Macro thoughts
It’s been a calm summer thus far, relatively speaking, despite an uneasy and uncertain political backdrop. The latter is likely to stay so indefinitely, we think, which should start taking a toll on the economy and markets, come late this year/early next.
Economic activity has generally held up during the first half, the growing disgruntlement from the business community notwithstanding, but the outlook, most likely, is sort of stagflationary: growth should weaken further during the second half, ending the year at around 2-2.5%, while inflation should remain relatively elevated, finishing the year around 30% before getting stuck at low-to-mid 20%’s, we surmise.
Disinflation has been playing out slower than hoped for, but the CBRT has nevertheless started the easing cycle by a deeper-than-envisaged 300 bps cut. The road ahead will be bumpy for the CBRT, we think, as lower returns on TL assets combine with volatile politics, sticky inflation and growing concerns over the political sustainability of the Bank’s disinflation “strategy”.
The cash deficit of the central government, while still too elevated for comfort, eased to some 4.7% of GDP at end-Q2, we estimate, down from 5.2% at end-Q1, as a narrower primary deficit more than offset the rise in interest expenditures.

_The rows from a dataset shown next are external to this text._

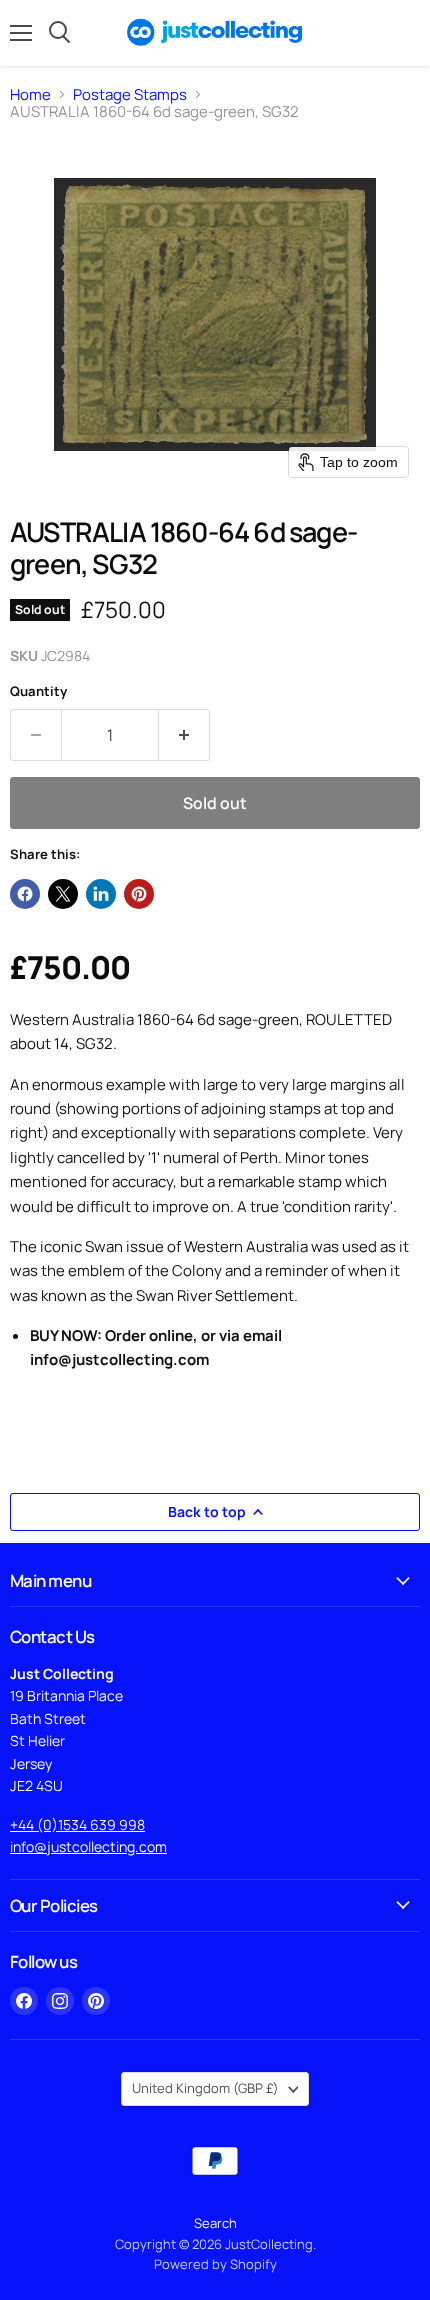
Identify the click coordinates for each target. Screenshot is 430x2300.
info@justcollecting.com (88, 1846)
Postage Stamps (130, 94)
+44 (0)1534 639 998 (77, 1824)
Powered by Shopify (215, 2264)
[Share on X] (63, 894)
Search (215, 2223)
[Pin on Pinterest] (139, 894)
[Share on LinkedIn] (101, 894)
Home (30, 94)
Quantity (38, 691)
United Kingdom (205, 2088)
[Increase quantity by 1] (184, 735)
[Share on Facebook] (25, 894)
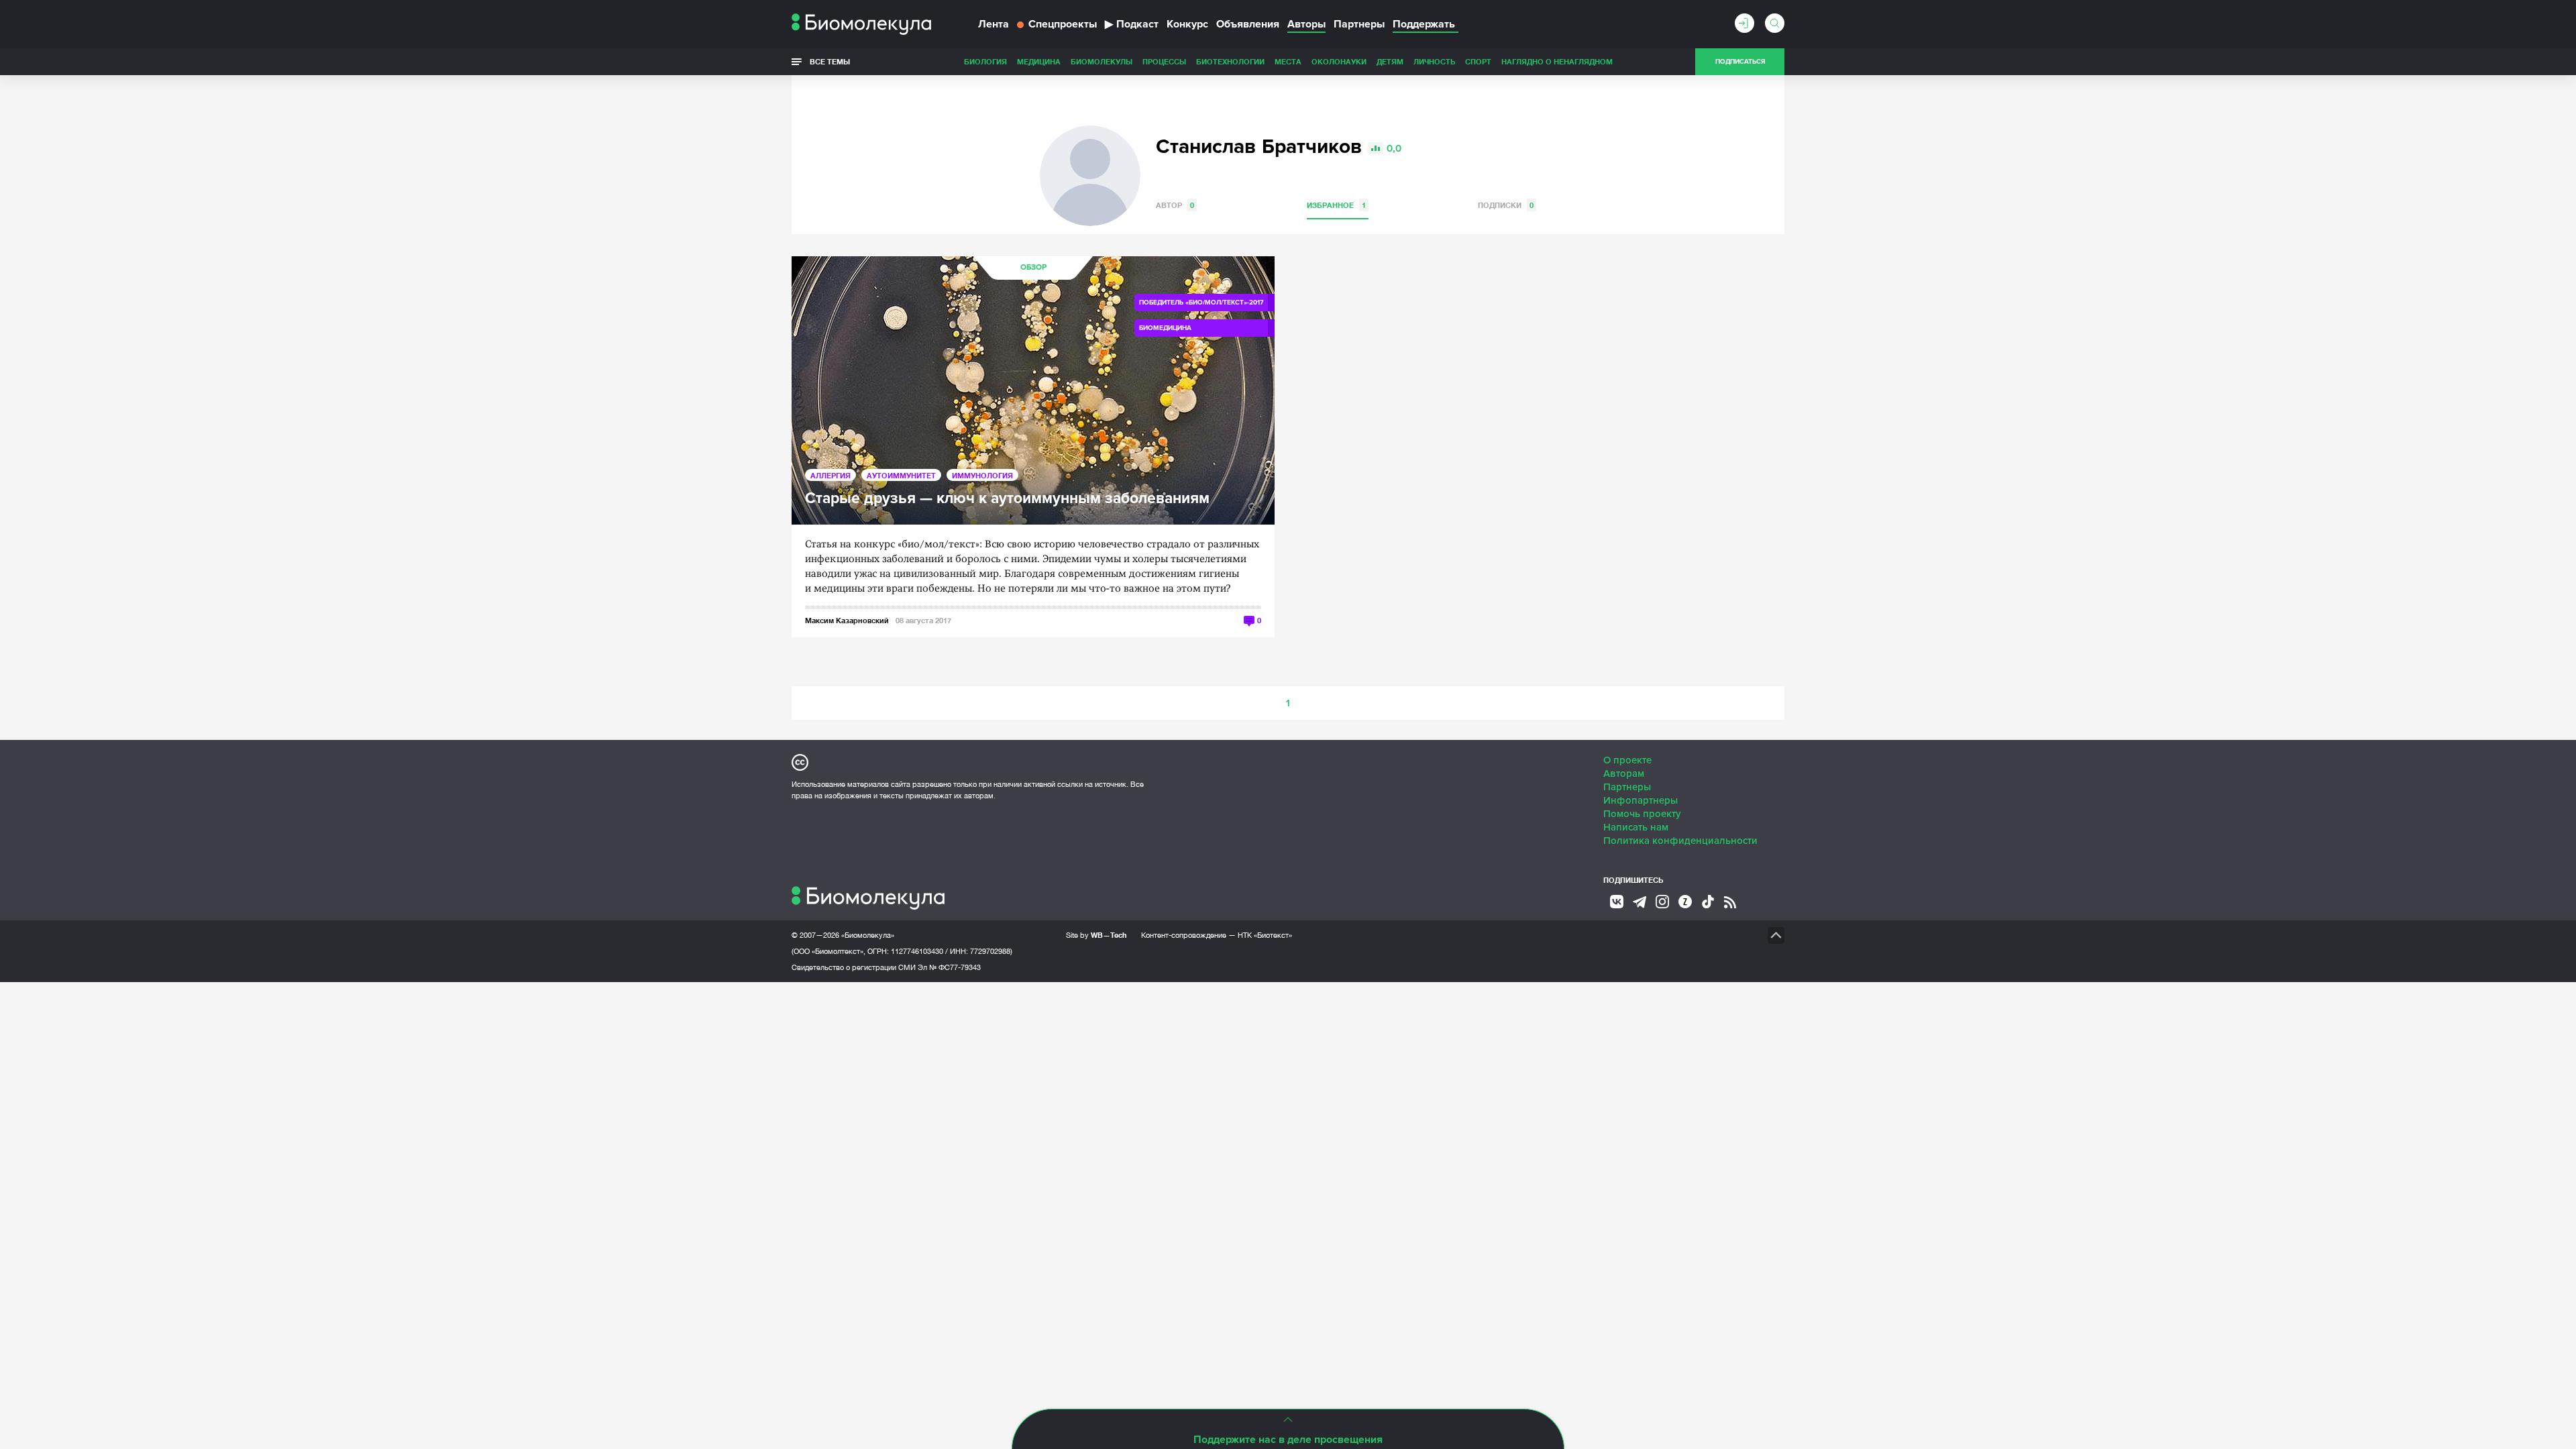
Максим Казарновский (847, 620)
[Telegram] (1639, 902)
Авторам (1623, 773)
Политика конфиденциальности (1680, 841)
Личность (1434, 61)
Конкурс (1187, 24)
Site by (1096, 934)
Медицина (1039, 61)
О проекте (1627, 760)
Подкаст (1132, 24)
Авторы (1306, 24)
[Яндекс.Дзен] (1685, 901)
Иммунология (982, 475)
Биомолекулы (1101, 61)
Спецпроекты (1062, 24)
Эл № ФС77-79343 (949, 967)
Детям (1390, 61)
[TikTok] (1708, 901)
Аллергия (830, 475)
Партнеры (1359, 24)
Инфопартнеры (1640, 800)
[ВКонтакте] (1616, 901)
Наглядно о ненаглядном (1557, 61)
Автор (1175, 205)
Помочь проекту (1642, 814)
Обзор (1033, 267)
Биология (985, 61)
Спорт (1478, 61)
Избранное (1336, 205)
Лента (993, 24)
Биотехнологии (1230, 61)
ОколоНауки (1338, 61)
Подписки (1506, 205)
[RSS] (1730, 902)
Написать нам (1635, 827)
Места (1288, 61)
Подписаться (1740, 62)
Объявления (1247, 24)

We continue to work with the cash deficit ending the year at well over 4% of GDP, slightly higher than the accrual deficit.
In the year through May, the current account deficit stood at $21 billion, and likely edged up tangibly further in June. But we forecast the deficits to turn into surpluses come July, with the current account ending the year at around a $20 billion deficit, or 1.3% of GDP, implying a modest surplus in the second half of the year. External financing numbers are challenging for next year as a wider current account deficit forecast combines with relatively high short-term external debt, but should be manageable, barring complete chaos in the political arena.
We do not see a change in ratings in the near-term in this, what we have to once again boringly dub, “muddle through” scenario, unless we deviate favorably from this scenario, say to one where political risks become contained, inflation falls materially and reserve build-up accelerates.